Install to /Applications

cp -R "dist/DiskAtlas.app" /Applications/
codesign --force --sign - "/Applications/DiskAtlas.app"   # re-sign after the copy

App icon

The icon (a cushion-treemap in a macOS squircle) is generated from code — no Xcode, no image editor:

./Scripts/make-icon.sh        # renders the master + packs Resources/AppIcon.icns

build-app.sh copies AppIcon.icns into the bundle (and regenerates it automatically if it's missing).

Headless render (no GUI)

Render a folder's treemap straight to a PNG — handy for scripting/CI or quick checks:

swift build
DISKINV_SCAN_PATH=/some/folder \
DISKINV_RENDER_PNG=/tmp/treemap.png \
"$(swift build --show-bin-path)/DiskAtlas"

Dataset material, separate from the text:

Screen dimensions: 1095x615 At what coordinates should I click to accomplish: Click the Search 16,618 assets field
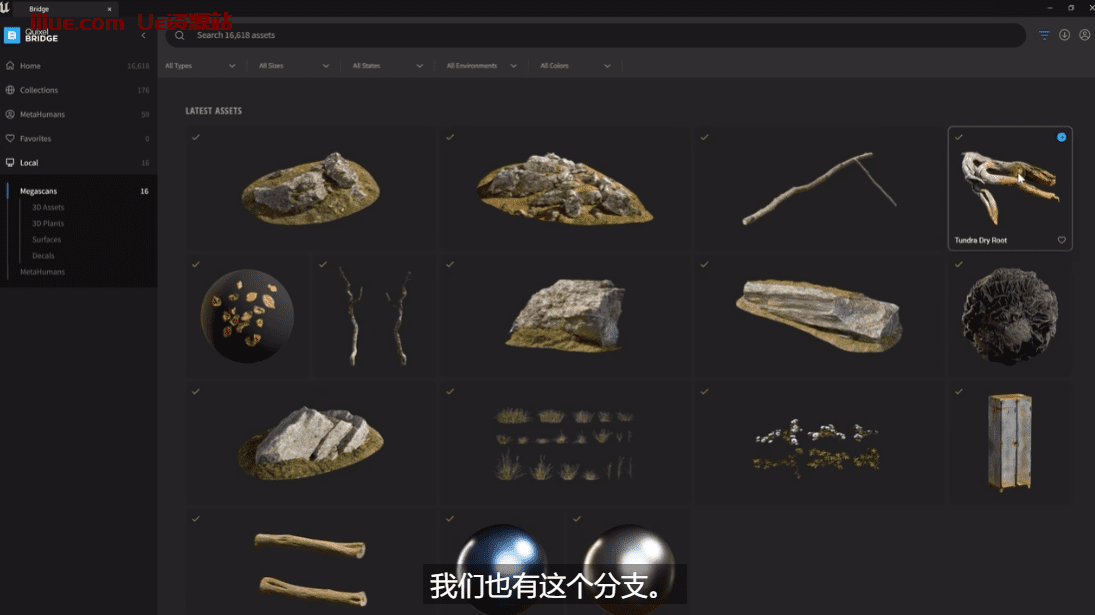coord(600,35)
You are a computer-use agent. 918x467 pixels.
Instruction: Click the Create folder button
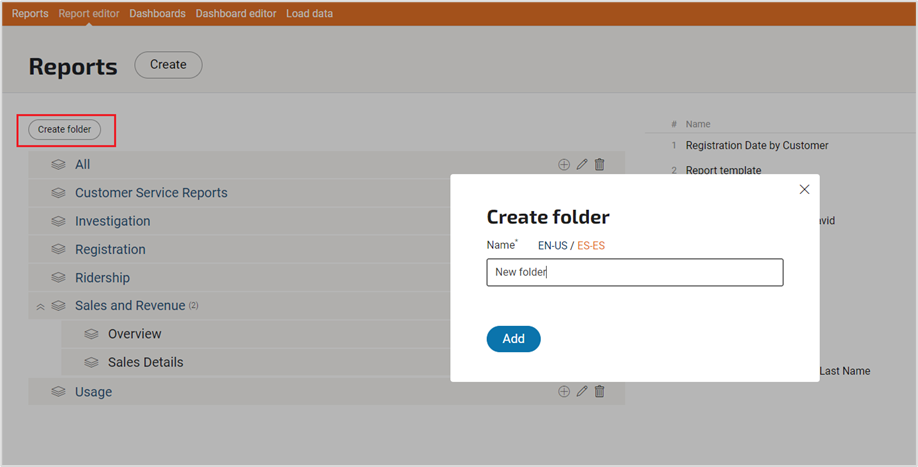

The app also auto-scans a path passed as its first argument: open "dist/DiskAtlas.app" --args /some/folder.

Test

Command Line Tools ship no XCTest, so tests are lightweight assertion executables:

./Scripts/run-tests.sh              # builds, runs every *Checks target

Architecture

Non-UI logic lives in small, independently testable Swift packages; the app target is a thin SwiftUI/AppKit shell over them.

Module Responsibility
DiskModel Memory-efficient struct-of-arrays node store (millions of nodes), NodeRef, size/aggregation, names in one UTF-8 blob.
DiskScanner Concurrent readdir+lstat volume walker → fills a NodeStore. (dev,inode) dedup for both hard links and APFS firmlinks (so the Data volume isn't double-counted when scanning /), symlink/package/permission handling, mount-boundary stop, progress + cancellation.
TreemapEngine Squarified layout + cushion shading rendered to an offscreen bitmap (CGImage) plus a parallel ID-buffer for O(1) click hit-testing.
FileKinds Classifies nodes by UTType into kinds, assigns interned kindIDs, aggregates per-kind sizes, deterministic color palette + user overrides (persisted).
DiskInventoryApp SwiftUI app: toolbar, treemap view (NSView), file-tree outline (NSOutlineView with % bar), File Kinds inspector, cross-selection, file actions, zoom, physical/logical toggle, Full Disk Access onboarding.
TestKit Tiny dependency-free assertion harness used by the *Checks executables.

Notes on macOS specifics

  • Non-sandboxed by design — a whole-disk scanner can't live in the App Sandbox (so it is not Mac App Store eligible, same as DaisyDisk/GrandPerspective). For complete results on a full volume, grant the app Full Disk Access in System Settings → Privacy & Security; the app detects unreadable folders and surfaces a banner with a deep link.
  • For distribution to other Macs, sign with a Developer ID cert + notarize (Resources/DiskAtlas.entitlements is the non-sandboxed entitlements file; notarytool requires full Xcode).
  • Sizes are reported as physical (allocated) by default, with a toggle to logical.
  • macOS volume layout: on modern macOS, / (read-only System volume) and the Data volume share a st_dev and the same directories appear at two paths via firmlinks (/Users/System/Volumes/Data/Users). The scanner deduplicates directories by (dev,inode), so scanning / reports each inode once (≈ matches df) instead of double-counting the Data volume. Hard links are likewise counted once. APFS clones inherently over-count physical usage (as does du).

License & provenance

Licensed under the MIT License.

This is an independent, clean-room reimplementation inspired by the original Disk Inventory X by Tjark Derlien (which is GPL). No source code from the original is used — only the concept (treemap disk visualization) and published algorithms (squarified treemaps; Van Wijk & van de Wetering cushion treemaps) are reimplemented from scratch. This project is not affiliated with or endorsed by the original author. "Disk Inventory X" is the original's name; this project ships under the distinct name DiskAtlas to avoid confusion.

About

Free, native macOS disk space analyzer — see what's taking up disk space with a cushion treemap. A modern Swift/SwiftUI reimagining of Disk Inventory X (like WinDirStat / GrandPerspective / DaisyDisk).